To determine whether any previously implicated drug resistance SNPs were associated with PPQR, we analyzed the SNPs in the genes listed in the Supplementary Data 2. Samples were divided into two categories based on their AUC values. Samples with an AUC ≤ 35 were considered PPQS and samples with AUC > 35 were considered PPQR. Based on these categories, we used the software package PLINK (version 1.8)52 to determine whether any SNP was associated with PPQR.

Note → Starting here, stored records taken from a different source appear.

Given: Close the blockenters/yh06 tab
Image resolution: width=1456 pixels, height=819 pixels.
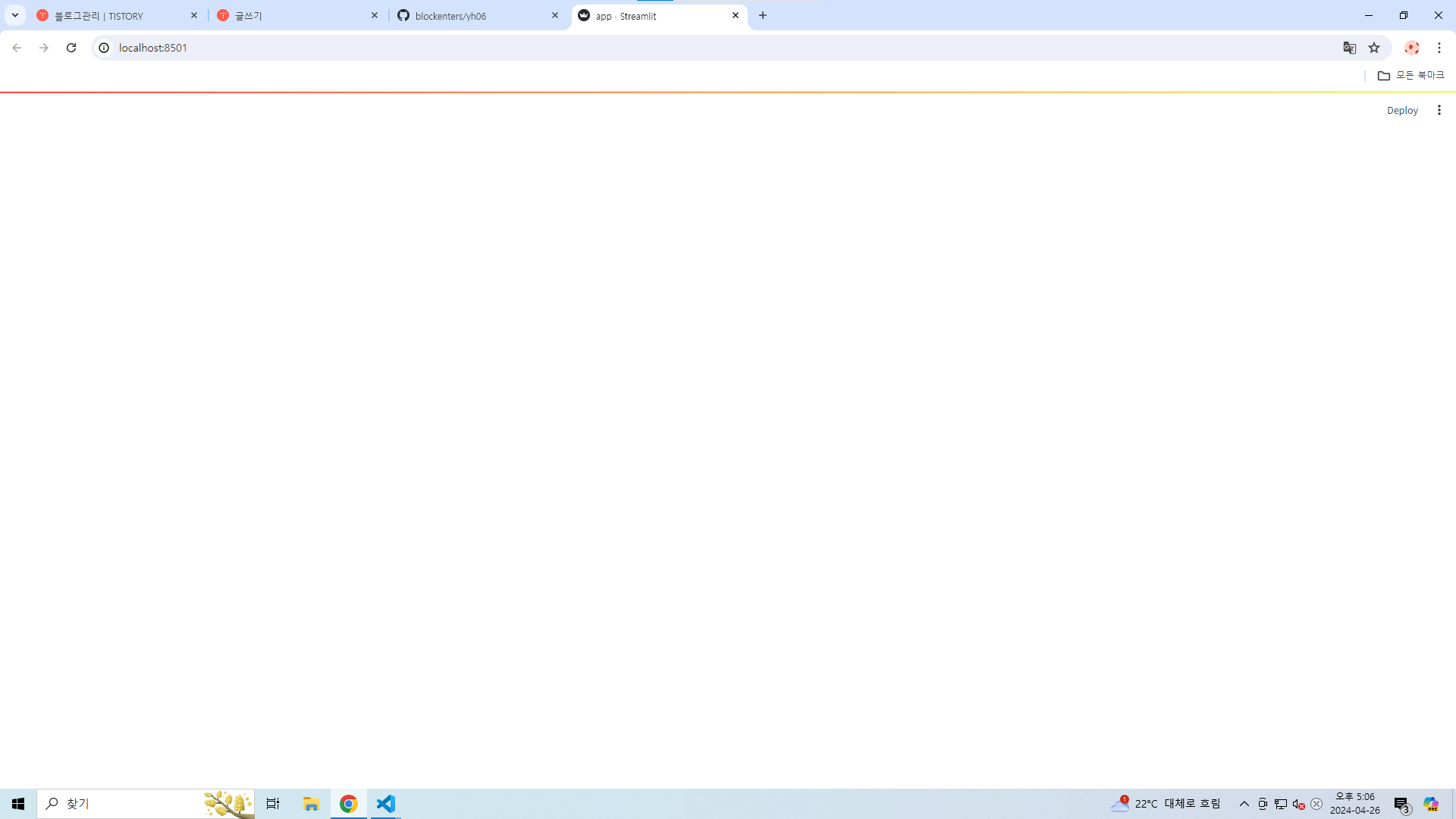Looking at the screenshot, I should (x=555, y=15).
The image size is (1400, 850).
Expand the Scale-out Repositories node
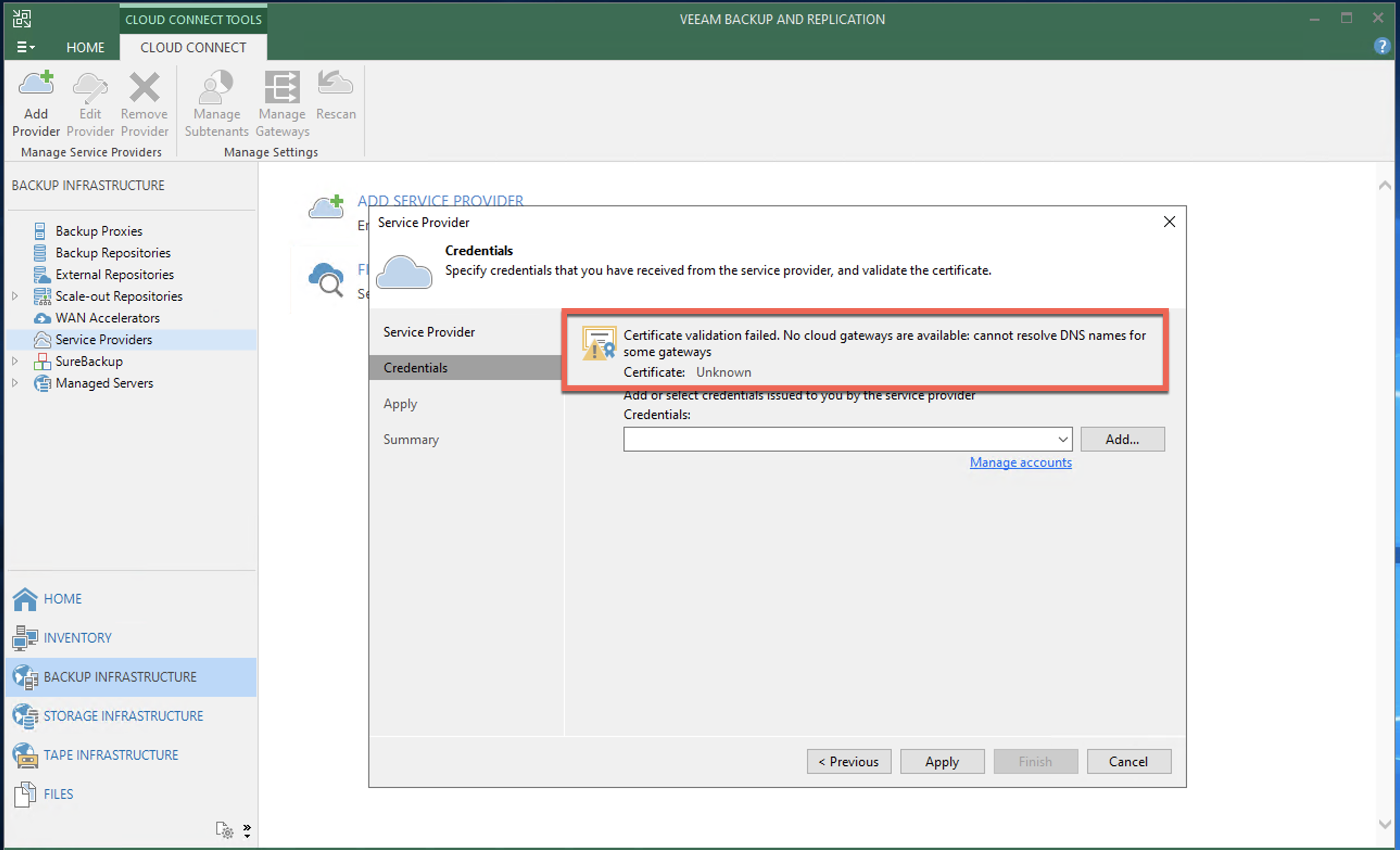(x=15, y=296)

To assess CNV, we quantified the fold-change in the average read depths of non-variant sites within plasmepsin I (PF3D7_1407900), plasmepsin II (PF3D7_140800), and a nearby conserved gene of unknown function (PF3D7_1408200) as compared to the average read depths of non-variant sites in several randomly chosen regions of the genome (nucleotide positions at Chr 3: 353552–361453, Chr 5: 322315–329693, Chr 14: 578376–603856). These regions contain mostly coding sequence and have little variation in read depth. Genes within these regions are annotated as: a putative DNA polymerase epsilon subunit (PF3D7_0308000), a 6-cysteine protein (P38) (PF3D7_0508000), a putative atypical protein kinase, ABC-1 family (PF3D7_1414500), an RNA guanyltransferase (PF3D7_1414600), a putative carboxyl-terminal hydrolase (PF3D7_1414700), a putative small nuclear ribonucleoprotein-associated protein B (PF3D7_1414800), and several conserved proteins of unknown function (PF3D7_0308100, PF3D7_0507800, PF3D7_0507900). P38 is suspected to be involved with gamete fertilization53 and under some level of immune-mediate balancing selection54, but little is known about the functions of the other genes. None have been implicated in drug resistance studies.

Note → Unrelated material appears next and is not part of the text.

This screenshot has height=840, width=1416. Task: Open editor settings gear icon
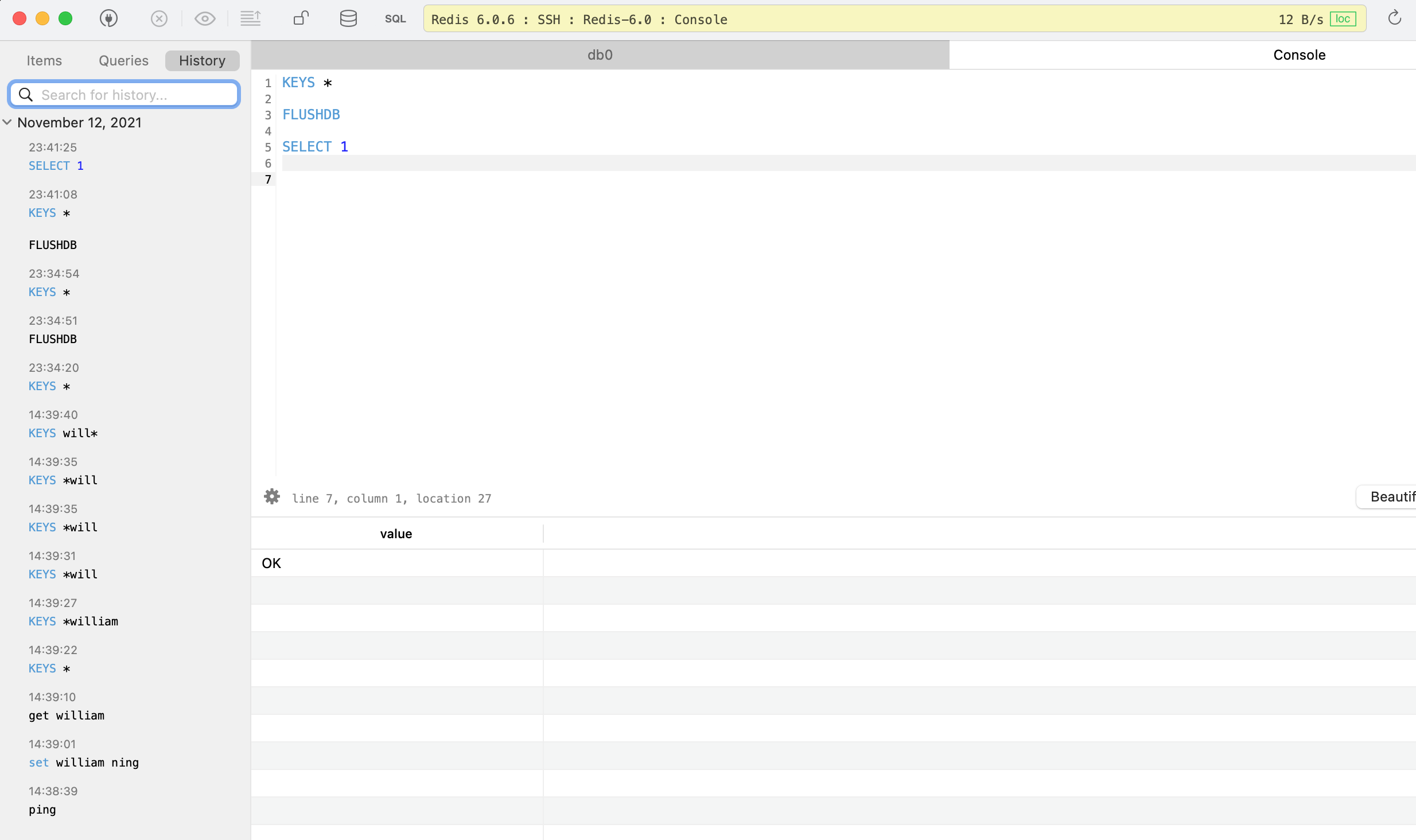(x=272, y=497)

Identity by descent analysis

The relatedness between two strains was calculated as the proportion of the genome inherited from the same ancestor, or identical by descent. Relatedness was calculated from SNP data using a hidden Markov model described in31. Networks of relatedness were generated using NetworkX (https://github.com/networkx/networkx), a Python package for the creation, manipulation, and study of complex networks, and visualized using Gephi55, an open-source software for network visualization and analysis.

Statistical analysis

Calculations of EC50, Student’s t-test, one-way analysis of variance and correlations were performed using GraphPad Prism version 7 (GraphPad Software La Jolla, CA).

Data availability

WGS data that support the findings of this study have been deposited in NCBI bioproject with the PRJEB22985 accession codes (https://www.ncbi.nlm.nih.gov/bioproject/414203) or was provided by Pf3k project (www.malariagen.net/pf3k)29. TRAC study samples are made available to the malaria research community through the worldwide antimalarial research network (WWARN): http://www.wwarn.org/news/news-articles/trac-study-samples-be-made-available-malaria-research-community. All other data supporting the findings of this study are available within the article and its Supplementary Information files, or are available from the authors upon request.